Problem description:
Collect each line below that contains the string "Task" and reproduce it in full. The match is case-sensitive.

The records:
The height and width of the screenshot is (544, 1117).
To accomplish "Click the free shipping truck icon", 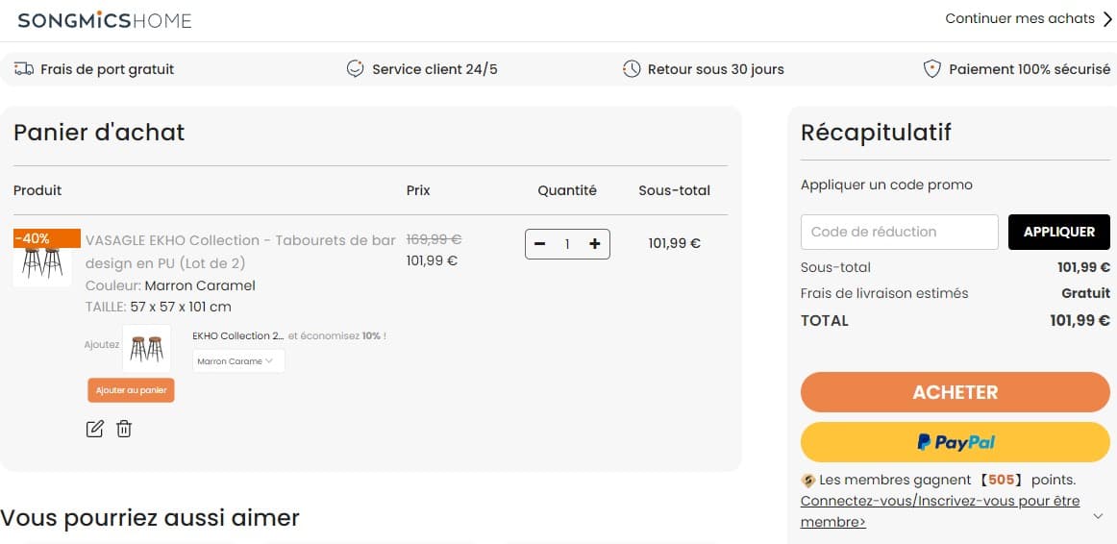I will (x=24, y=69).
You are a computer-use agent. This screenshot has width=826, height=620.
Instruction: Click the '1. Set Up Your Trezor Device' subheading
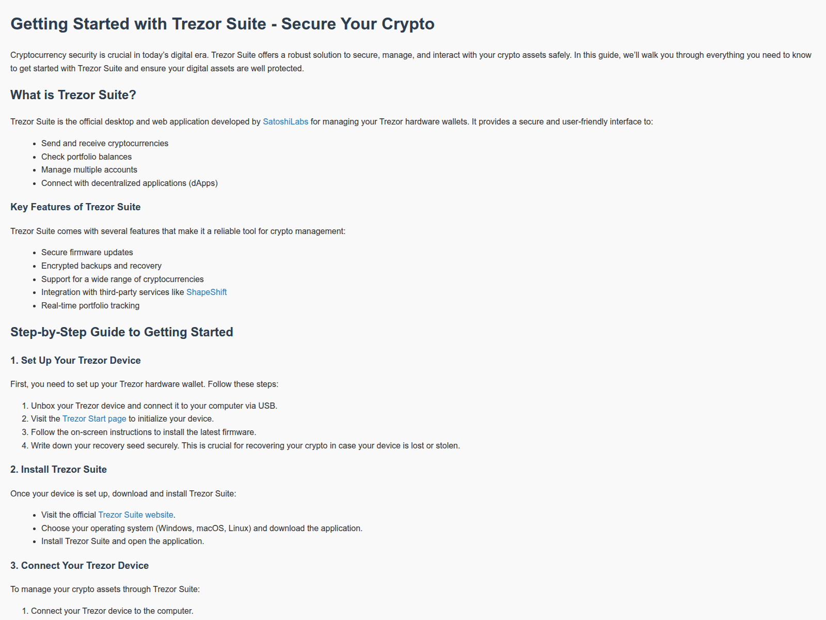[x=75, y=361]
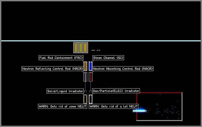
Task: Select the red Neutron Absorbing Control Rod
Action: pos(90,77)
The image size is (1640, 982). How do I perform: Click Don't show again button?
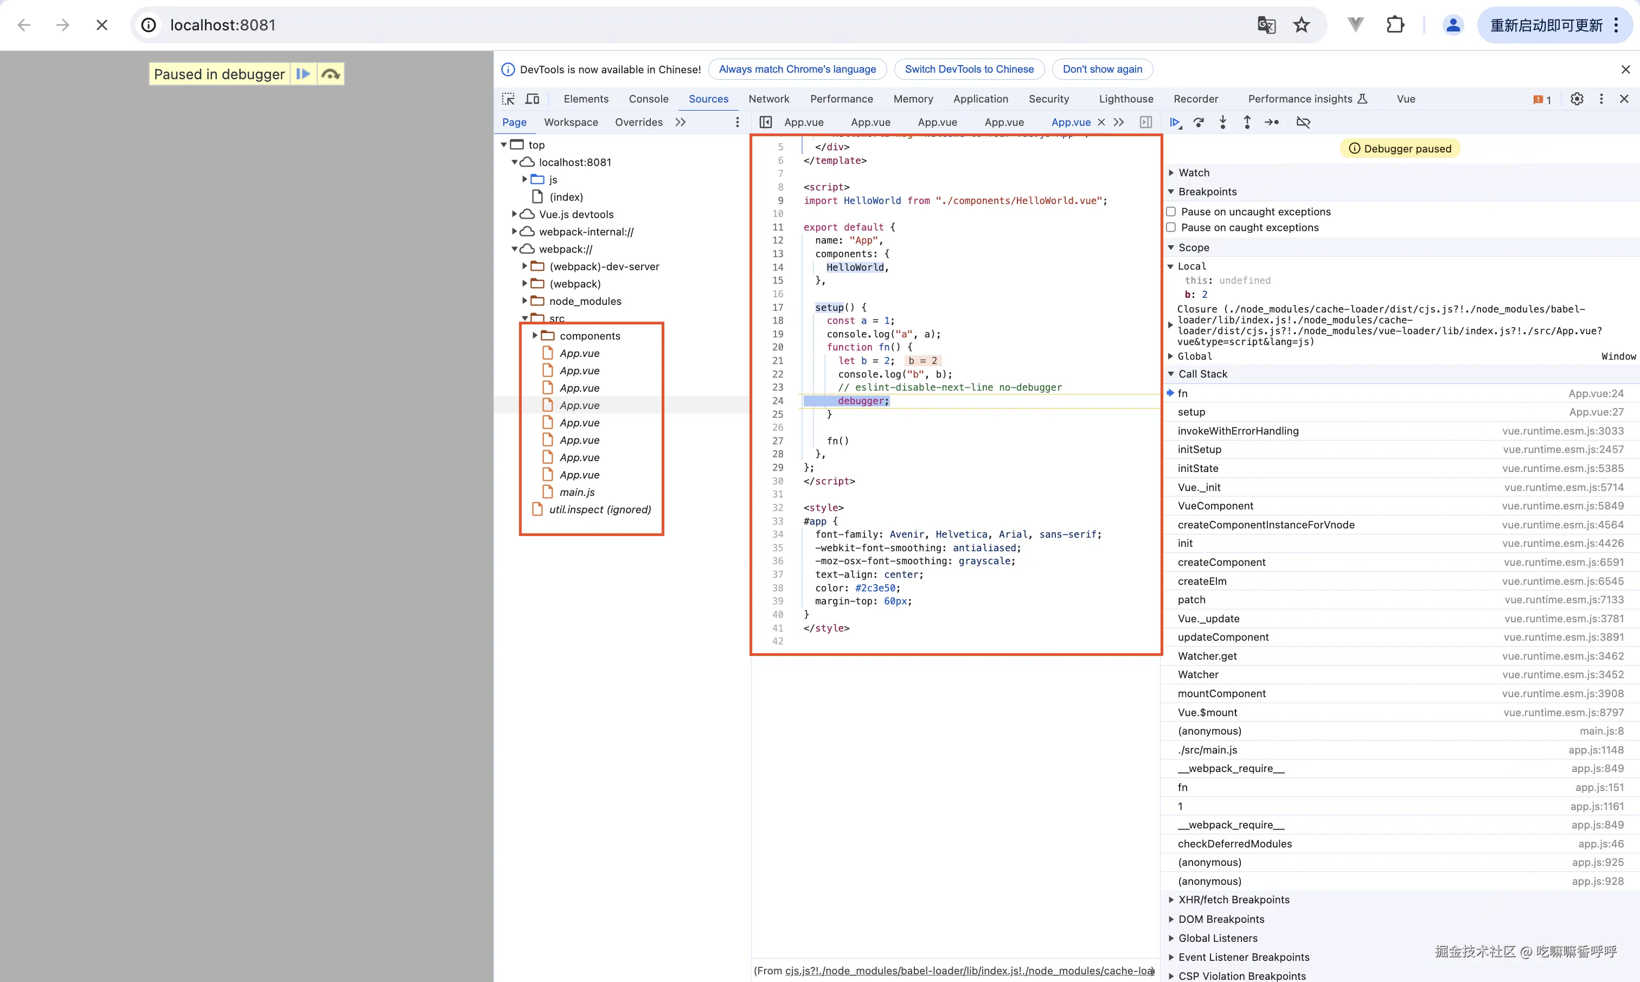1102,69
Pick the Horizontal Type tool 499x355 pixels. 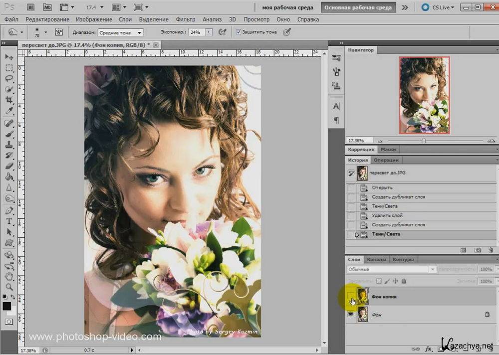click(x=9, y=221)
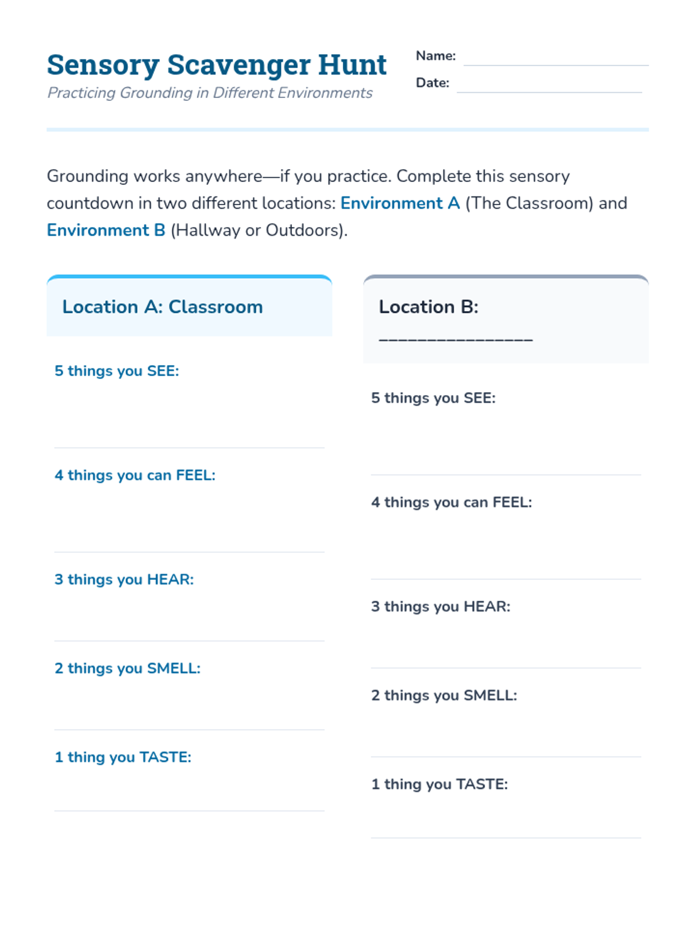Click the Name: label in the header
This screenshot has width=695, height=927.
436,56
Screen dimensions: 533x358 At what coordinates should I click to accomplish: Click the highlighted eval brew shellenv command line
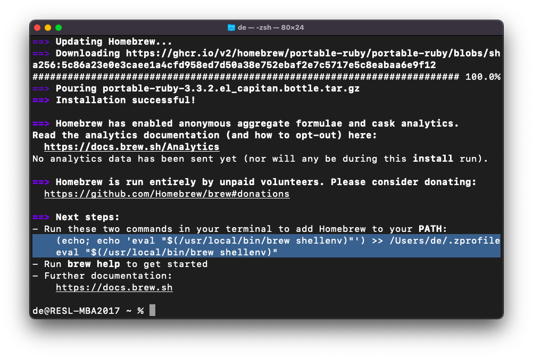pyautogui.click(x=166, y=252)
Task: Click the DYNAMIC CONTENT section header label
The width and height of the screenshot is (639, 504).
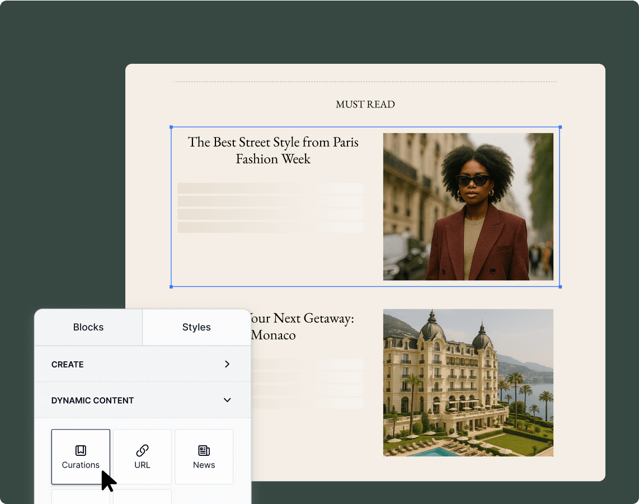Action: pyautogui.click(x=92, y=401)
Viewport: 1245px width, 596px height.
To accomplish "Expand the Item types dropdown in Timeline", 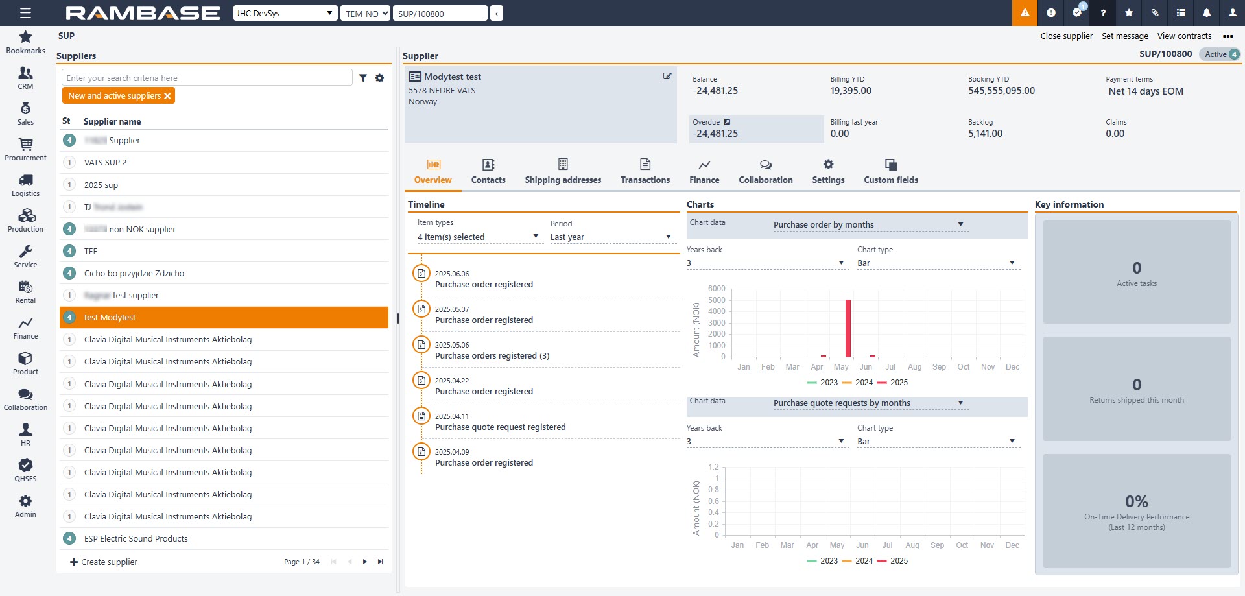I will 478,237.
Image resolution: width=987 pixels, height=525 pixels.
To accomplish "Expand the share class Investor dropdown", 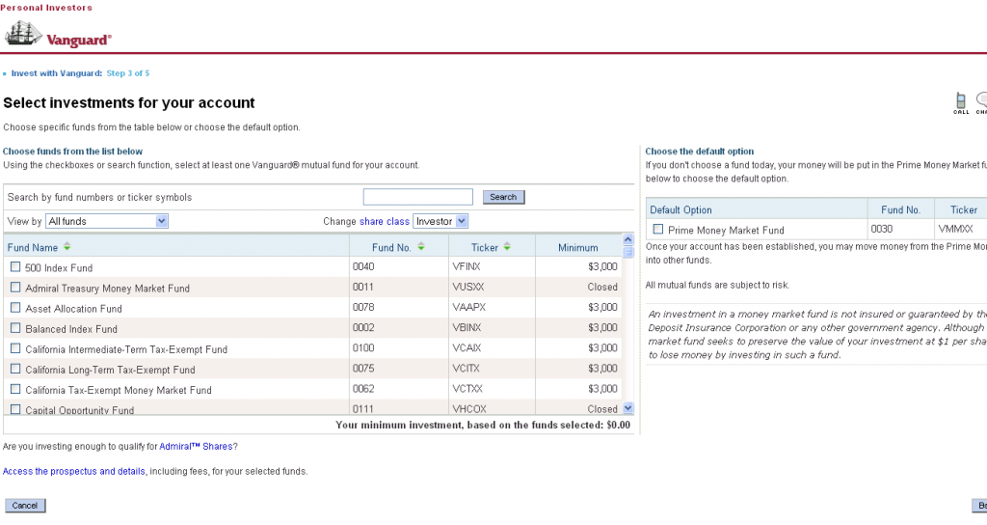I will point(440,221).
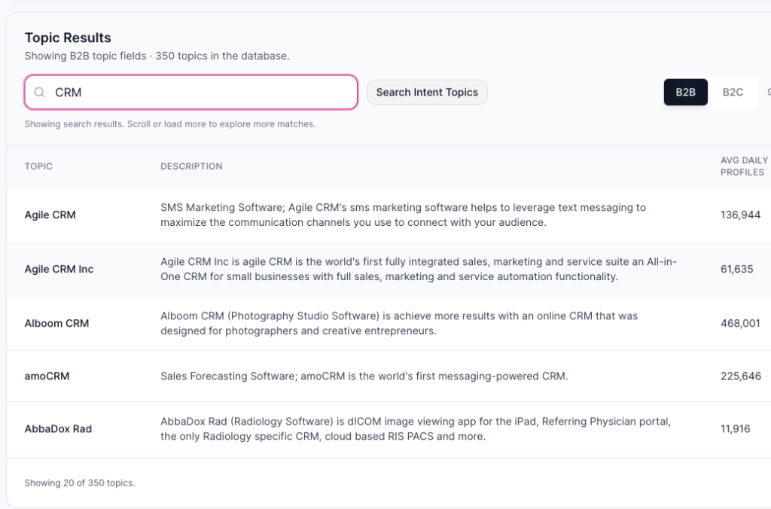
Task: Click the 136,944 daily profiles value
Action: click(x=740, y=215)
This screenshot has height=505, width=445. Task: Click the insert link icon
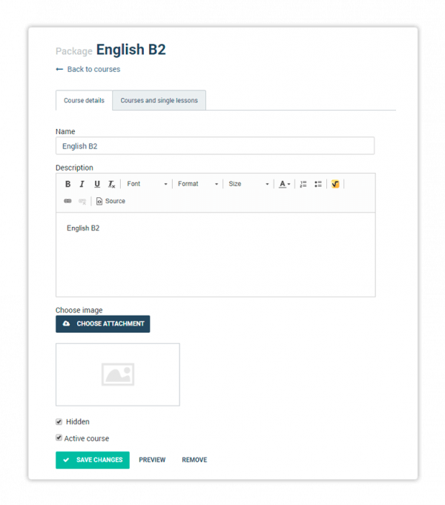coord(67,201)
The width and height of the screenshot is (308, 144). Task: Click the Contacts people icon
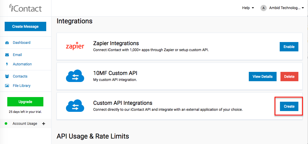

Response for this exercise:
Task: Select the red Neutron Absorbing Control Rod
Task: Click the DYNAMIC CONTENT section header label
Task: Click the 136,944 daily profiles value
This screenshot has height=505, width=445. Task: Click the insert link icon
The width and height of the screenshot is (308, 144). Task: Click the Contacts people icon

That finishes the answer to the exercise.